# What to work on
Copy out, without any change, the lines from the one containing "You are a computer-use agent. The width" through the one containing "click(38, 236)", including both of those lines.

+++++

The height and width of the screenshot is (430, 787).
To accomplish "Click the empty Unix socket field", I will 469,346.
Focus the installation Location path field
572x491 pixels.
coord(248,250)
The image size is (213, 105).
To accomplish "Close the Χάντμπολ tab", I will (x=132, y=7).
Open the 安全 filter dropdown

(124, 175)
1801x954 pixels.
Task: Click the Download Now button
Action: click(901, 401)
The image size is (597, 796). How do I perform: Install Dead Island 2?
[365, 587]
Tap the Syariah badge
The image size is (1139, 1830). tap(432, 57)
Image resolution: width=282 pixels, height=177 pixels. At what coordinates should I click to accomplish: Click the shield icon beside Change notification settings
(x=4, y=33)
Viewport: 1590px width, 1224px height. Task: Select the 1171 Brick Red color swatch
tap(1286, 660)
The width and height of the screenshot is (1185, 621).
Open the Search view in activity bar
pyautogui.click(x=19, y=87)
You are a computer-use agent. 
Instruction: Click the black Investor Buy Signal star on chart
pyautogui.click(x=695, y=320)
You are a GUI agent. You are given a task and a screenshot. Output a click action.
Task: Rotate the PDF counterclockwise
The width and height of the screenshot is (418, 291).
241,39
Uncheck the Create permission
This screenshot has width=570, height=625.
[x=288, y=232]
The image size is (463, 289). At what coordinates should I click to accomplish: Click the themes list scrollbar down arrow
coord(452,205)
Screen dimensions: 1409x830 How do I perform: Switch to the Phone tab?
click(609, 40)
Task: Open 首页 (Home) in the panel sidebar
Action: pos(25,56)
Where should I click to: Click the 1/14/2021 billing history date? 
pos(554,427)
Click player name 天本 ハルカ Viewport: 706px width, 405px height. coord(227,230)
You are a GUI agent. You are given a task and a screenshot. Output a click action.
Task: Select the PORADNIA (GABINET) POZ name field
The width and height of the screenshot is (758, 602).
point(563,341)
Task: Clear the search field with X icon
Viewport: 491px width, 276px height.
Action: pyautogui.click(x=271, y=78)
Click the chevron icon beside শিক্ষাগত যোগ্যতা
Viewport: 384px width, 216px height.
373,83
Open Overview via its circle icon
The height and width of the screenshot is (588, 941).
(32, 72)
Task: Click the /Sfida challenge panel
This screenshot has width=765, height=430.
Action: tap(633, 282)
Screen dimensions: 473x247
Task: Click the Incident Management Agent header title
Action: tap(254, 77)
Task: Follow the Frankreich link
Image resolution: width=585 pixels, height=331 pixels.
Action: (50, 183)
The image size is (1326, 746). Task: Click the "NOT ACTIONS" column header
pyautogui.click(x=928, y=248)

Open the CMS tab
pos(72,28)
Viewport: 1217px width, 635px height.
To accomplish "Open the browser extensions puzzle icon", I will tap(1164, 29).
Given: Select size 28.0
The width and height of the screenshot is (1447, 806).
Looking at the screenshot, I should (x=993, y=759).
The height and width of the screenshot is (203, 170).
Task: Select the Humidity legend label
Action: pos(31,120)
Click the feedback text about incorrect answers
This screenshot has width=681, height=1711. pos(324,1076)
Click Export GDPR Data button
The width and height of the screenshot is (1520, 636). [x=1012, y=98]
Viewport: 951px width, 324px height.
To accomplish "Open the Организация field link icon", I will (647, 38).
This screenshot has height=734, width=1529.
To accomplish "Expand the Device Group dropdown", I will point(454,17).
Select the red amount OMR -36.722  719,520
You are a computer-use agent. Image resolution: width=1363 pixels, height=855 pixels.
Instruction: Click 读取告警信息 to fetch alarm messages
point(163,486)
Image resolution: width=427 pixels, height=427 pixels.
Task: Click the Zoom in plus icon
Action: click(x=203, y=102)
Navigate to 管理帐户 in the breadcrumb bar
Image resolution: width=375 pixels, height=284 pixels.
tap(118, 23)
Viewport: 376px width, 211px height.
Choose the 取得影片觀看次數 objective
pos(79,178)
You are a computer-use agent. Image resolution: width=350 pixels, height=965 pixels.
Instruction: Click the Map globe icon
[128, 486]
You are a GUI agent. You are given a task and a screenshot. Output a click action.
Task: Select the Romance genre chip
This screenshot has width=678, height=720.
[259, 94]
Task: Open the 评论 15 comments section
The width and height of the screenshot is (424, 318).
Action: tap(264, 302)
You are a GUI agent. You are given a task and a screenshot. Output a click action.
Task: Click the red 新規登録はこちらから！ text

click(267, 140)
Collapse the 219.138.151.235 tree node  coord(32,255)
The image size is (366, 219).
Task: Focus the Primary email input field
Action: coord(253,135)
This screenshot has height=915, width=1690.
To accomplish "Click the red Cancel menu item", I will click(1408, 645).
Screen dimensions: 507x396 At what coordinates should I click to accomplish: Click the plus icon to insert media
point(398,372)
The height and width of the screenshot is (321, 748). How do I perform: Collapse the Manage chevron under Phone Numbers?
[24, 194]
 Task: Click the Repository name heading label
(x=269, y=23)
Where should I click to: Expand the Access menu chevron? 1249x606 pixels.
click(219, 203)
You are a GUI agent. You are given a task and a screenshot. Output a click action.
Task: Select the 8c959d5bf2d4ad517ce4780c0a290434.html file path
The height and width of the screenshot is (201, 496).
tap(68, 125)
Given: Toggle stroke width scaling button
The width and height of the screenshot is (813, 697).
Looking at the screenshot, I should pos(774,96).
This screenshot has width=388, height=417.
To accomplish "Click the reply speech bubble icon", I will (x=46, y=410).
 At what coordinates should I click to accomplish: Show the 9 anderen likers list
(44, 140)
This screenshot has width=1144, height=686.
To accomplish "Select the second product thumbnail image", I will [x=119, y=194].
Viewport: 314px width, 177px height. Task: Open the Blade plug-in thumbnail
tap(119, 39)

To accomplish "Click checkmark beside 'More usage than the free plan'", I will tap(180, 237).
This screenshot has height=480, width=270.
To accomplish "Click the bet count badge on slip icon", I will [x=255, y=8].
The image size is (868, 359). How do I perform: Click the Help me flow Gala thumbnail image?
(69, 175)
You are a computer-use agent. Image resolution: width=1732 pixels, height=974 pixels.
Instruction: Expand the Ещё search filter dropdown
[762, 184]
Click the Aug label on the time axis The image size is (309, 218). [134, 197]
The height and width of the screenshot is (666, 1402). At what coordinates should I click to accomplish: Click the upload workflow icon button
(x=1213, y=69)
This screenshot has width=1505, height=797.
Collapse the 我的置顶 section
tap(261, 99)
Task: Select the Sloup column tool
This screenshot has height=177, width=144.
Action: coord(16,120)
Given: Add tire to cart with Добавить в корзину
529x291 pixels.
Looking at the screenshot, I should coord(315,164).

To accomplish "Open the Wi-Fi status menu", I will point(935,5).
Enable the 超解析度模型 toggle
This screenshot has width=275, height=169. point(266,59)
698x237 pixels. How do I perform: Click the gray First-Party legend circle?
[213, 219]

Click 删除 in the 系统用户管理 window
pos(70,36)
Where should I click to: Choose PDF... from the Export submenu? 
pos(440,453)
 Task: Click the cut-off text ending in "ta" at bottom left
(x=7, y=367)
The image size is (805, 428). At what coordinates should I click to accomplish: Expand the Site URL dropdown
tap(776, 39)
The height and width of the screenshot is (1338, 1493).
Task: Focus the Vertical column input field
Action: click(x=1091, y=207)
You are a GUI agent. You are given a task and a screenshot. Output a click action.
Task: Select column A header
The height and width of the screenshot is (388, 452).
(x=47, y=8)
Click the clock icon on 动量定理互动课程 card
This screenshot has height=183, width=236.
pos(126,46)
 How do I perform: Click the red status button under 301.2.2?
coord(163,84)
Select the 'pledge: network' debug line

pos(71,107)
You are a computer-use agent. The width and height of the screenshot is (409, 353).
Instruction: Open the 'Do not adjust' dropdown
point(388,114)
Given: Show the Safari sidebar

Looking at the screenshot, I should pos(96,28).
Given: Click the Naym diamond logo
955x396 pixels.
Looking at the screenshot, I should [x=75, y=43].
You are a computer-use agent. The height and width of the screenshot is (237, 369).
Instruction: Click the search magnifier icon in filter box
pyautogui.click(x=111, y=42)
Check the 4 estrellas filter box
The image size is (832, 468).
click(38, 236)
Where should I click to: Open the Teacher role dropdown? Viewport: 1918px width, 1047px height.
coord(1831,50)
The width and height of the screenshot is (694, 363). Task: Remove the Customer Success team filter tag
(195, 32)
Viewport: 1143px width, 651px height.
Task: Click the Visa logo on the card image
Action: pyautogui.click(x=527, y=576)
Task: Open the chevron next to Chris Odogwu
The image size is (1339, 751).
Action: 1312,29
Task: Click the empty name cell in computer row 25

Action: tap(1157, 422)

+++++

# Answer to the task
You are a computer-use agent. The width and height of the screenshot is (409, 353).
Instruction: Open the 'Do not adjust' dropdown
point(388,114)
Given: Show the Safari sidebar

Looking at the screenshot, I should pos(96,28).
Given: Click the Naym diamond logo
955x396 pixels.
Looking at the screenshot, I should [x=75, y=43].
You are a computer-use agent. The height and width of the screenshot is (237, 369).
Instruction: Click the search magnifier icon in filter box
pyautogui.click(x=111, y=42)
Check the 4 estrellas filter box
The image size is (832, 468).
click(38, 236)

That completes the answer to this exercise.